The Bess beetle in the terrarium
Students should always label diagrams
in the science notebook.
- MILLIPEDES: Have students feed each millipede when out on the newsprint to better observe how they eat.
- MILLIPEDES: Students may be more comfortable holding millipedes with plastic gloves. They are quite harmless but sometimes release a fluid from "stink glands" when frightened. It isn't really too smelly. They will usually "play dead" when frightened and when being held.
- BEETLES: To pick up the Bess beetle gently place finger and thumb between the first and second pair of legs. Try not to pull the beetle off of yourself or another person. Let it crawl off.
- Each student should try to hold the beetle or millipede but don’t force the issue if a student is particularly reluctant.
- BEETLES: Prepare students for the fact that Bess beetles tickle when they crawl on your hand. They feel kind of like Velcro.
- BEETLES: Sometimes the Bess beetles make a hissy-squeaky noise so prepare student to prevent startled bug dropping!
- Get comfortable with the animal, whichever you have. If you are comfortable with the animal, students will be more comfortable with observing and touching them. Try to get used to touching these organisms. To pick up the Bess beetle gently place finger and thumb between the first and second pair of legs. Try not to pull the beetle off of yourself or another person; let it crawl off. You may be more comfortable holding millipedes with plastic gloves. They are quite harmless but sometimes release a fluid from "stink glands" when frightened. It isn't really too smelly. They will usually "play dead" when frightened and when being held.
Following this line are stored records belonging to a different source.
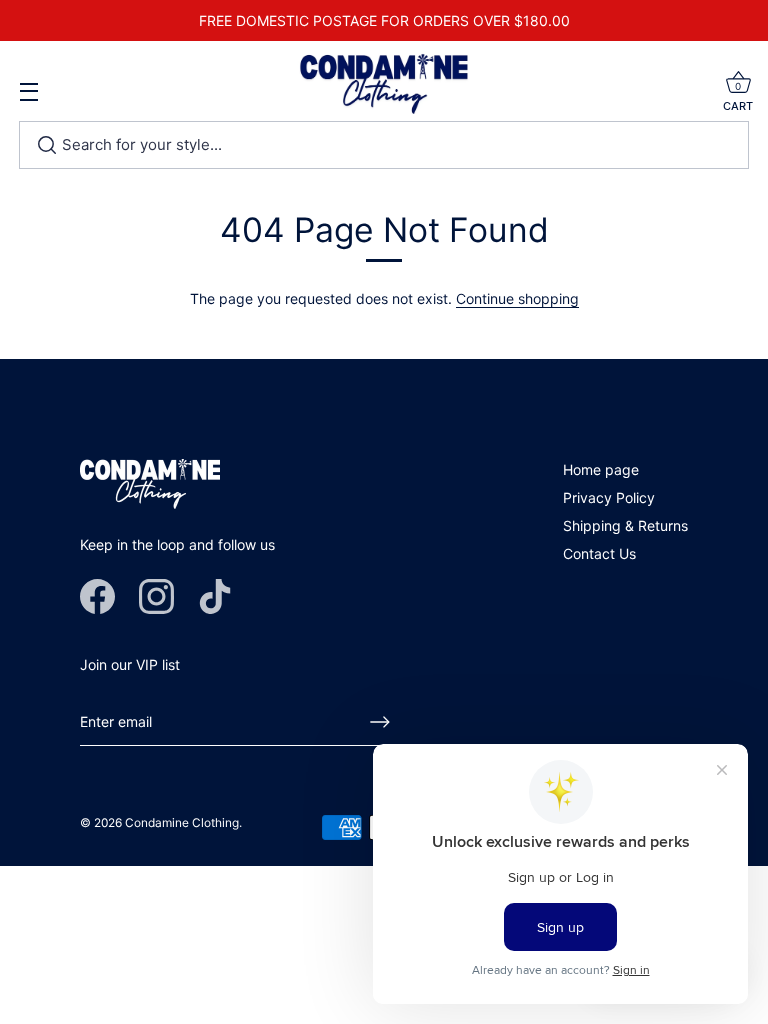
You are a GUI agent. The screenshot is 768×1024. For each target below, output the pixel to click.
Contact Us (599, 553)
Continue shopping (517, 298)
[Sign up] (380, 722)
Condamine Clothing (182, 822)
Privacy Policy (609, 497)
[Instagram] (156, 594)
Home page (601, 469)
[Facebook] (97, 594)
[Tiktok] (215, 594)
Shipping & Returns (625, 525)
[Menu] (30, 100)
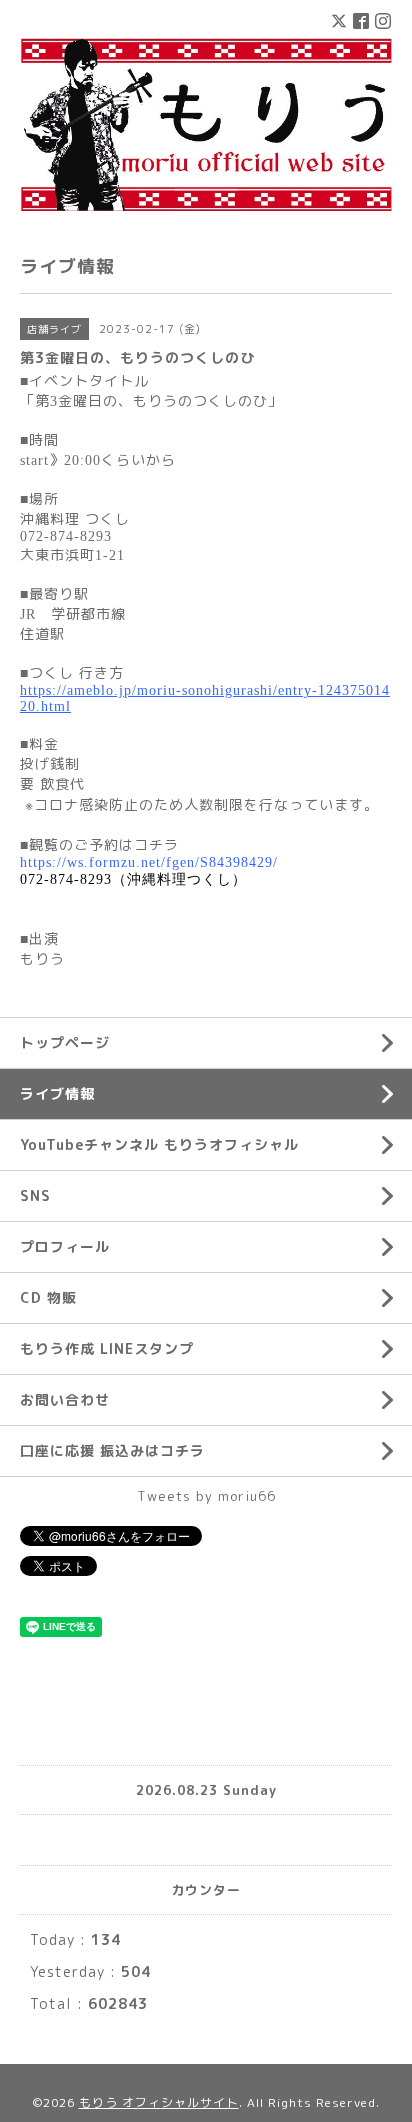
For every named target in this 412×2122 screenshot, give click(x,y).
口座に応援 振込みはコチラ (112, 1450)
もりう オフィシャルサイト (159, 2102)
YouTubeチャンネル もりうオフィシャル (159, 1144)
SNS (35, 1195)
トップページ (65, 1042)
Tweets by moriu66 (206, 1496)
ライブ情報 (57, 1093)
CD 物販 (48, 1297)
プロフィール (65, 1246)
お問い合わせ (65, 1399)
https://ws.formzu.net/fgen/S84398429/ (149, 862)
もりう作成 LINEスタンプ (107, 1348)
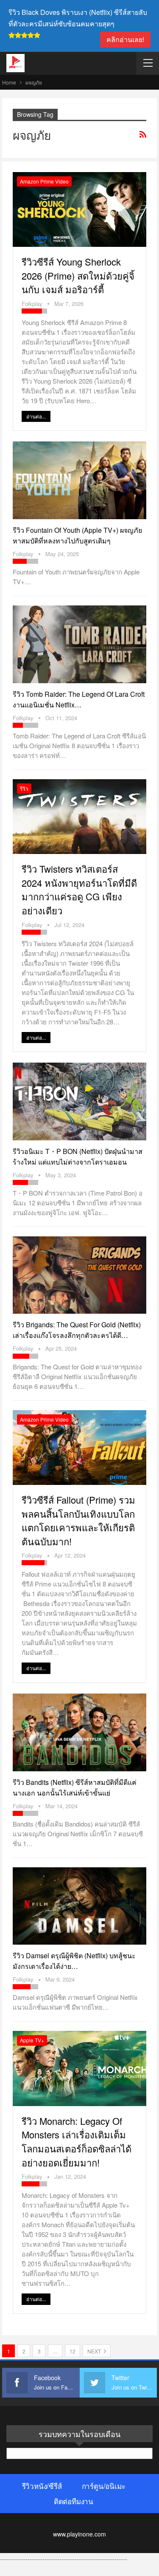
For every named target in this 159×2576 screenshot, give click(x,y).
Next (94, 2351)
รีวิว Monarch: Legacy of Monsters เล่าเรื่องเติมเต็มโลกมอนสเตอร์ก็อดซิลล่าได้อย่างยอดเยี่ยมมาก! (76, 2141)
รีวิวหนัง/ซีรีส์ (42, 2485)
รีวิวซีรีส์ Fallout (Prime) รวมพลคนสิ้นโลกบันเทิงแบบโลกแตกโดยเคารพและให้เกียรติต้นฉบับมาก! (78, 1520)
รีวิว (24, 788)
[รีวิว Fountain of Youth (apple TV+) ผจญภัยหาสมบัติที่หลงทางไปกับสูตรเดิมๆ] (79, 480)
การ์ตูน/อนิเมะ (104, 2485)
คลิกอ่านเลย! (125, 39)
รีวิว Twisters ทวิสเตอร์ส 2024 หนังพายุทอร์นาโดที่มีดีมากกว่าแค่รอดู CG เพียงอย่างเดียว (79, 889)
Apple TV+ (32, 2040)
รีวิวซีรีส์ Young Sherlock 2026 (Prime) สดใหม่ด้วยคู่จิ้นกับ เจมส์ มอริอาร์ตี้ (78, 275)
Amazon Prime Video (44, 181)
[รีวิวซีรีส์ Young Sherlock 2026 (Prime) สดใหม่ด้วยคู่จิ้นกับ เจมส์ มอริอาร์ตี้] (79, 209)
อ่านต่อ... (36, 416)
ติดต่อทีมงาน (73, 2501)
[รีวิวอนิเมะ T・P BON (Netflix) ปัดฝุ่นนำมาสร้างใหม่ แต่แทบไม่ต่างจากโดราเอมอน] (79, 1101)
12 (72, 2351)
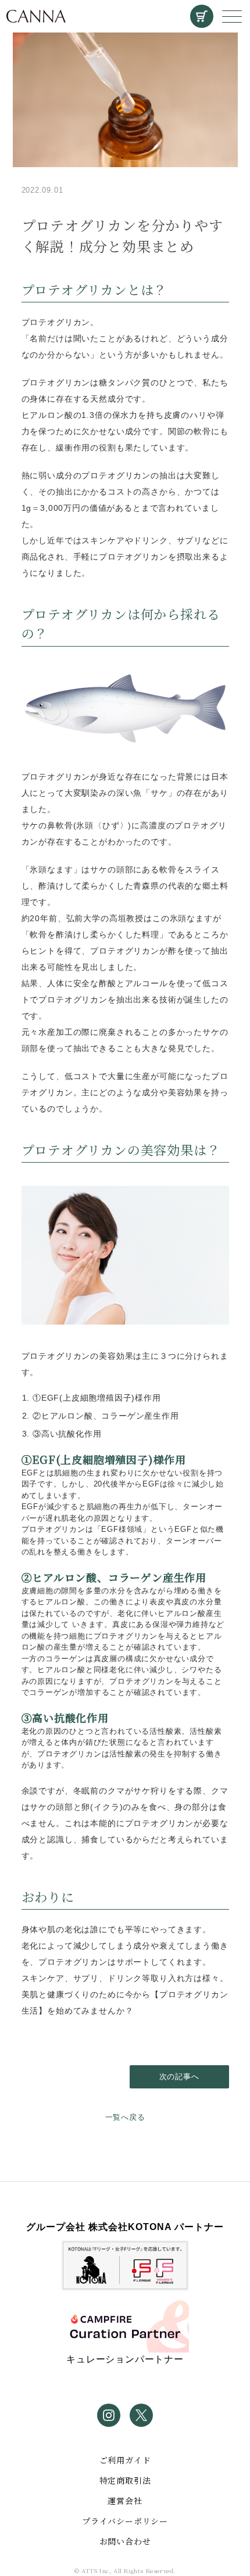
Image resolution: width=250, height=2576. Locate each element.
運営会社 (125, 2500)
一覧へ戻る (125, 2117)
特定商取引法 (125, 2480)
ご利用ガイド (125, 2460)
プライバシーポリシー (125, 2521)
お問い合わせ (125, 2541)
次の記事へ (179, 2076)
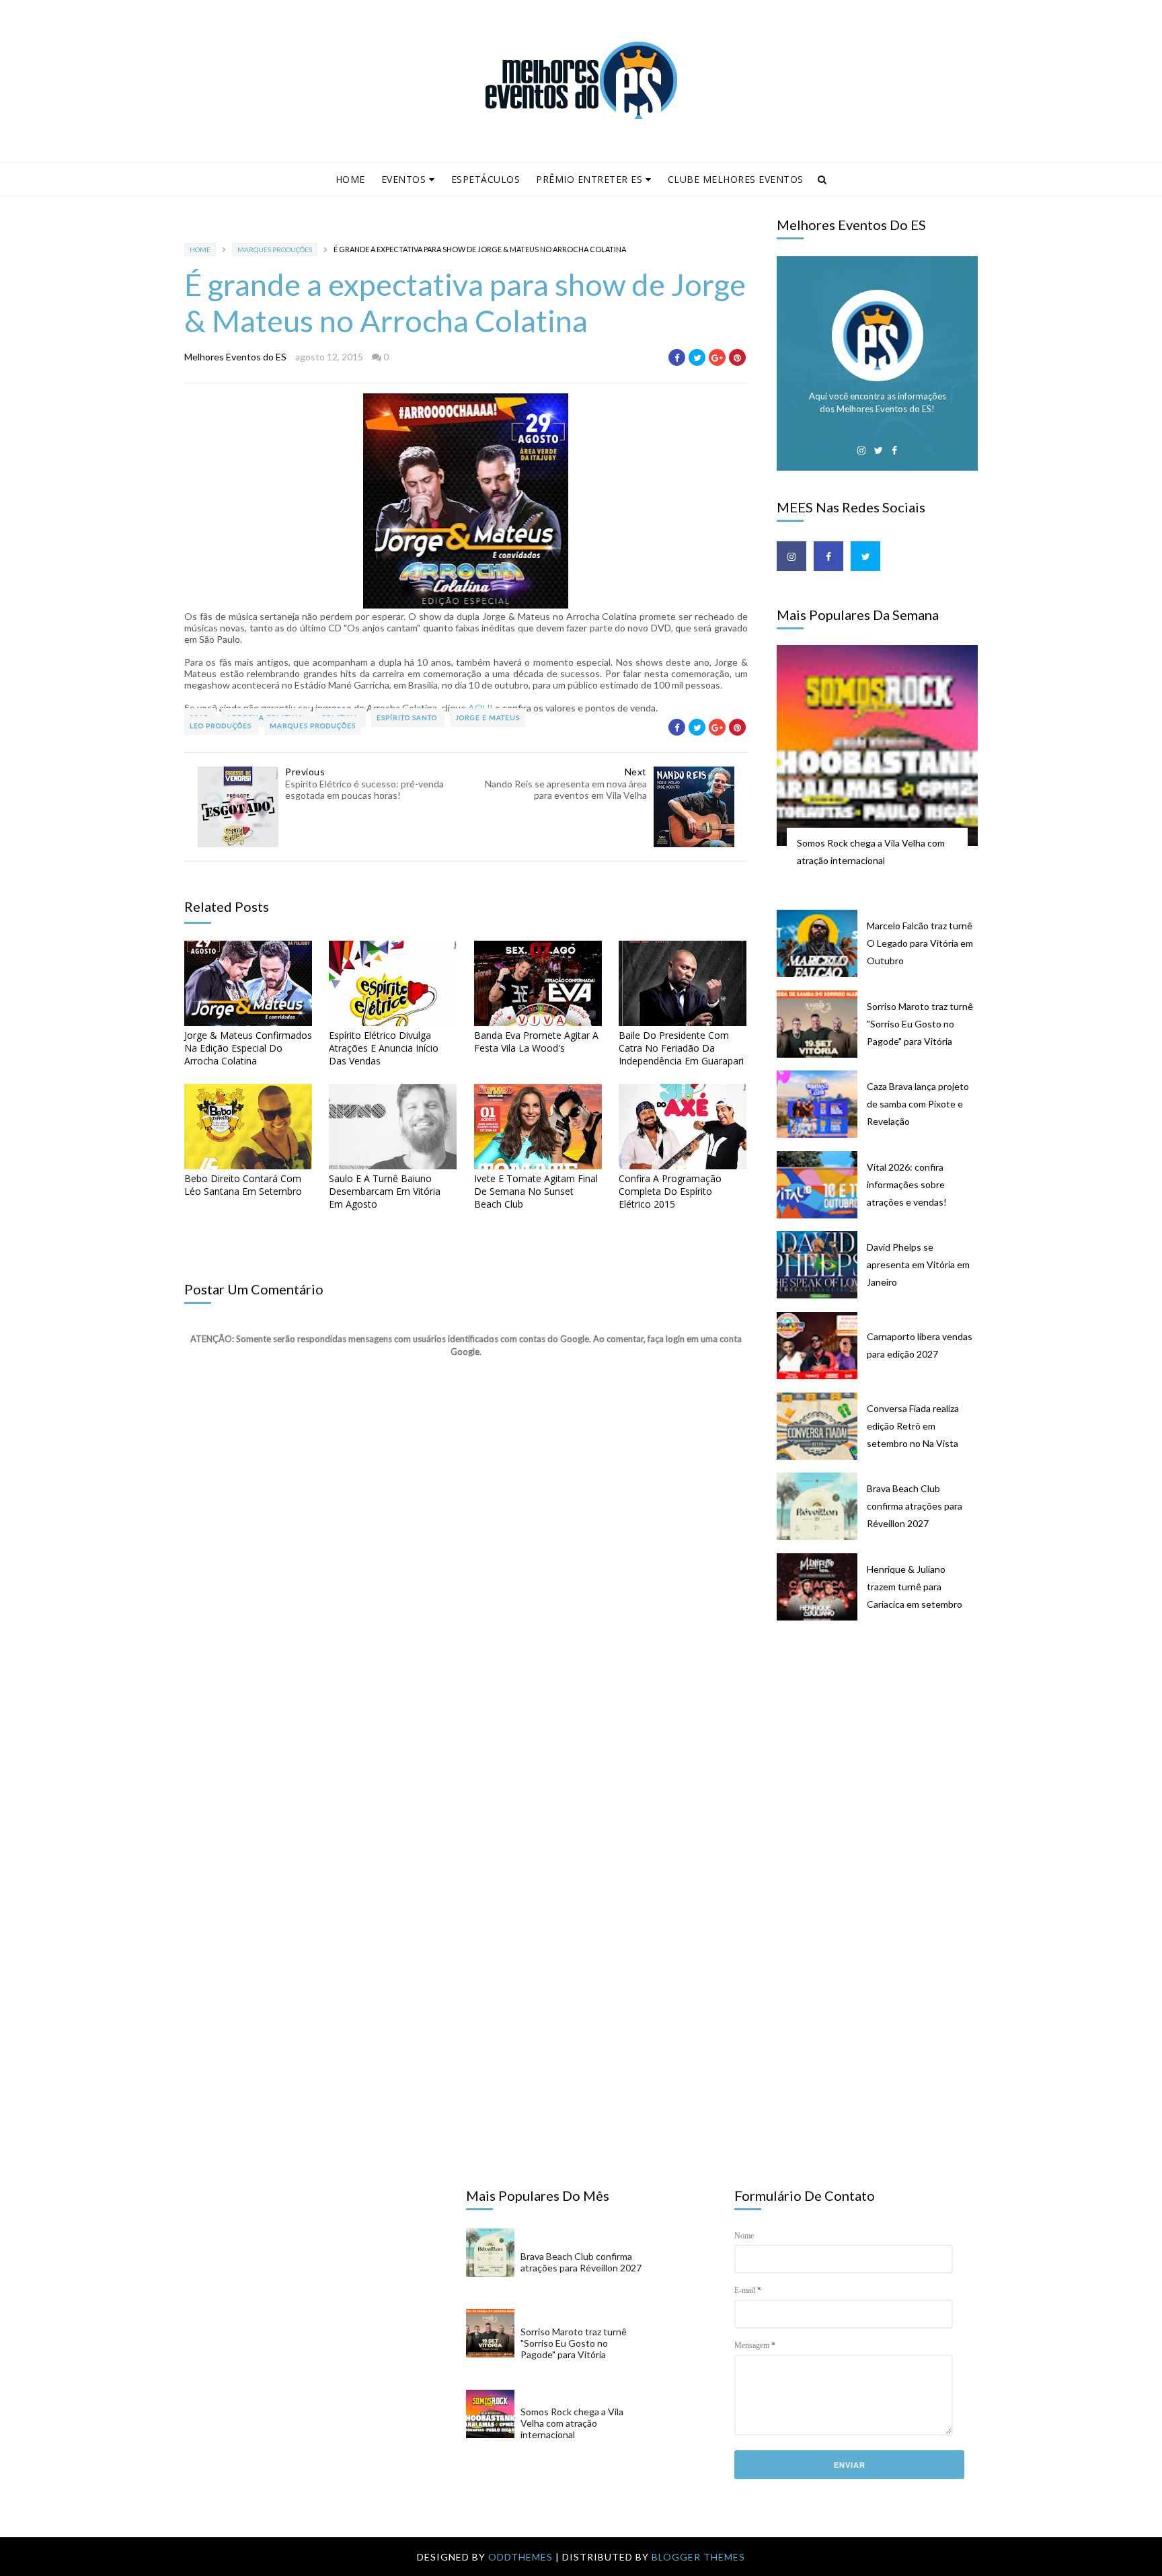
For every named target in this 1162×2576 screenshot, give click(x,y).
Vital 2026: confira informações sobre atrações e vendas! (907, 1184)
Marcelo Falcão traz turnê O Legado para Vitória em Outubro (920, 943)
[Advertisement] (884, 1739)
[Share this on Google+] (717, 357)
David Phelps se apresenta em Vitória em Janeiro (918, 1264)
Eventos (403, 179)
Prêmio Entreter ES (589, 179)
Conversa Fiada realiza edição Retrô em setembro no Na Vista (913, 1426)
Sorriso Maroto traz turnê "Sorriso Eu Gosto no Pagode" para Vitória (920, 1024)
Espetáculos (485, 179)
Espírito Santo (408, 717)
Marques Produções (274, 249)
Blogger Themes (698, 2557)
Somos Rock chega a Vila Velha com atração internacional (871, 851)
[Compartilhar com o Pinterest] (737, 357)
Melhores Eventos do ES (235, 356)
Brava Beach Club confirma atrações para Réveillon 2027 (914, 1506)
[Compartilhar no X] (697, 357)
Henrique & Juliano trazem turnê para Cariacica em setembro (914, 1586)
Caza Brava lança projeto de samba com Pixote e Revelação (918, 1104)
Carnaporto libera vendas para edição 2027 (919, 1345)
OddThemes (520, 2557)
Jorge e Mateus (487, 717)
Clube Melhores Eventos (736, 179)
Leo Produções (222, 725)
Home (350, 179)
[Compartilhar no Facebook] (676, 357)
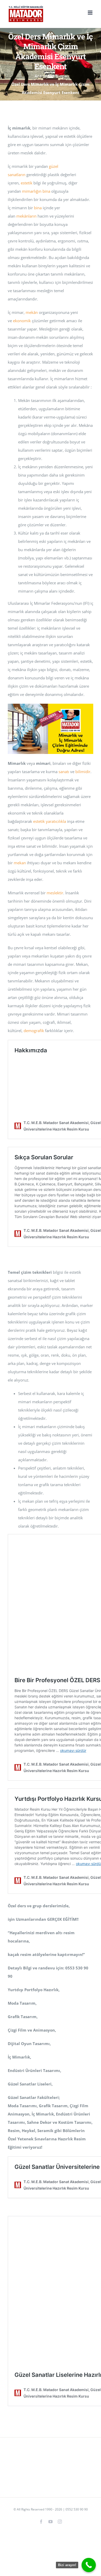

- As in other lessons if the lesson needs to be split into two parts, a stopping point that works well is before beginning the Final Activities, which are the after observation, discussion and completion of the class Venn diagram or box & T-chart.
- As with previous lessons, the Final Activities section leads students through a class discussion of what characteristics they have observed in their new organism. Teachers need to facilitate discussion of how the pill bugs and millipede/Bess beetle are similar and different.
- Three categories of assessment are possibilities.
- Individual student products (the recording sheets or science notebook).
- Class products-charts, Venn diagrams/ diagrams/ box & T-charts, discussion.
- Teacher observation.
- A good way to keep track of comments and observations as students work is to do a "Clipboard Cruise" as students work. Walk around with your clipboard and briefly note student comments and observations. Be sure to note who makes the comments. This can help stimulate discussion later as the teacher can bring up what s/he heard during the lesson.
- Students could complete their own observation organizer and, as a second writing step, write a short paragraph using these as a scaffold. It can be overkill to have them use these at every lesson so choose those lessons which seem to be the richest source of writing.
- The poem "I Like Bugs" by Margaret Wise Brown makes a great choral reading. Students can practice it many times until it is memorized. Then use it as a chant while waiting in the lunch line or lining up to go out for recess or home.
- The longest millipedes are about 16.5 cm (6.5 in.). Have students show an estimate of how long that would be using familiar references such as the length of a small paper clip. Then have them measure out that distance on a pipe cleaner, yarn or line on paper. Then estimate the length of their millipede and measure it (as well as they can) and measure that distance on a pipe cleaner, yarn or a line on paper to compare the two.